## Action item:
Which of the lines below include the word "search"? Pull each one out.

## Source data:
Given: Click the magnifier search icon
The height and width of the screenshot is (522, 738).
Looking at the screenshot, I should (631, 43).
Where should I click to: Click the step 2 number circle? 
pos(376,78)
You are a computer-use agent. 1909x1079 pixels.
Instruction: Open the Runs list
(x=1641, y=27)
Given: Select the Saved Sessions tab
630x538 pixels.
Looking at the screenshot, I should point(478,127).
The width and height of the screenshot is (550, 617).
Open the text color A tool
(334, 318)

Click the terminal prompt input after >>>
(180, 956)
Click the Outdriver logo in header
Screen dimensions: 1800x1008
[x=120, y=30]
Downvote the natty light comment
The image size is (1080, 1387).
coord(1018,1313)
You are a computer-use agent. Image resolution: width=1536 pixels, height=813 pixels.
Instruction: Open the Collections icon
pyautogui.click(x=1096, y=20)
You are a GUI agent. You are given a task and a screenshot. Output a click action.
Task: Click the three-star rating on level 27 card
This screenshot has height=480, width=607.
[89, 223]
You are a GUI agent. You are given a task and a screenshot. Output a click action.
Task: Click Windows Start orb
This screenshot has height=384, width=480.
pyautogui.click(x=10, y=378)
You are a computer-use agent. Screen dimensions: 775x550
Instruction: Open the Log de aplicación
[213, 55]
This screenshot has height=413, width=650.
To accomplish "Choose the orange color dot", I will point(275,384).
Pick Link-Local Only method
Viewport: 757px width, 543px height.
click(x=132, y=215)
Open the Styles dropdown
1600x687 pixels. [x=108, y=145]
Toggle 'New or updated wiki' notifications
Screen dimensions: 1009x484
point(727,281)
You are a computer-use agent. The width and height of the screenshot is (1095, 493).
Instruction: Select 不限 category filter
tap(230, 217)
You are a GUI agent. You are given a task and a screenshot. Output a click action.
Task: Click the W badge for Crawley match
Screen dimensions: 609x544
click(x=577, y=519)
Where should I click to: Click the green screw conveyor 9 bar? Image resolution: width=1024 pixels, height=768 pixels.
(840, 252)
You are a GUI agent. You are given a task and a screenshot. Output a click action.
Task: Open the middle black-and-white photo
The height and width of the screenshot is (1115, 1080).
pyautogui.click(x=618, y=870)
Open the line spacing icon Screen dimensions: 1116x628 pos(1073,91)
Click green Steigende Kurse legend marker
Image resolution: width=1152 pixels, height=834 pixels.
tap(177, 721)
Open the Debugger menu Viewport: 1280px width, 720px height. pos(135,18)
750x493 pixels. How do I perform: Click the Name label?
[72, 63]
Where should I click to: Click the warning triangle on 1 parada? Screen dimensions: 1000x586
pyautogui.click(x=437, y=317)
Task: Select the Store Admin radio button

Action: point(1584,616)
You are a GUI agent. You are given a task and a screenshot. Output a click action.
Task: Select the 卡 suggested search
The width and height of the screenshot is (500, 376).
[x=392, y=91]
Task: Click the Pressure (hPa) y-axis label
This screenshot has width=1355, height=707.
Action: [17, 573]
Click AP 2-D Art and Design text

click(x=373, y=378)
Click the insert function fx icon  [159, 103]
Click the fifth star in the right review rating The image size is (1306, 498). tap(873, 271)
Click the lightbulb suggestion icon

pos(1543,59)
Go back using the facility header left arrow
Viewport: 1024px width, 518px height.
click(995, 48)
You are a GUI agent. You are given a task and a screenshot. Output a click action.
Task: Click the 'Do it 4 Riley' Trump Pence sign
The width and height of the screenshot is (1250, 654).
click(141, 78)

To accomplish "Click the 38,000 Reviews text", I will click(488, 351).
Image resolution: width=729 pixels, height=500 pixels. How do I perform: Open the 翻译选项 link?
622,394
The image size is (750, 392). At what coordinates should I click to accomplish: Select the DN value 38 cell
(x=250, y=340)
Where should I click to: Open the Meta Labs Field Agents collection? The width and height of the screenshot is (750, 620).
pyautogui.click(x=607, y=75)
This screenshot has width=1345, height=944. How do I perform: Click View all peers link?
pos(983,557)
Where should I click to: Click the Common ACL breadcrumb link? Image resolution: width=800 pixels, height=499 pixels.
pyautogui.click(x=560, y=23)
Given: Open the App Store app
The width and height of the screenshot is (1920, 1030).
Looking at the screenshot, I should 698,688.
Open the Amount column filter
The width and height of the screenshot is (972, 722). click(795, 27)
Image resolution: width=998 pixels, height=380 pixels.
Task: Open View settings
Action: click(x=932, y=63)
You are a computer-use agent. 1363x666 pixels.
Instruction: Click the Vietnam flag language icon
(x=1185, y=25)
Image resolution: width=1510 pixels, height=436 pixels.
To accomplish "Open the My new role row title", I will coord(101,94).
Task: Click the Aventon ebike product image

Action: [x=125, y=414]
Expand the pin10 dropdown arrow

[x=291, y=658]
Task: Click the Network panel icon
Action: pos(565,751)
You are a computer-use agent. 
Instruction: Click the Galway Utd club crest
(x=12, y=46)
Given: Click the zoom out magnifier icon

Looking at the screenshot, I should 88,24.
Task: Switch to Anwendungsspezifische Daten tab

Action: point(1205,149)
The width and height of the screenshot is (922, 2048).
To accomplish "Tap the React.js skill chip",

## Exercise response:
Given: Click the magnifier search icon
Task: Select the 卡 suggested search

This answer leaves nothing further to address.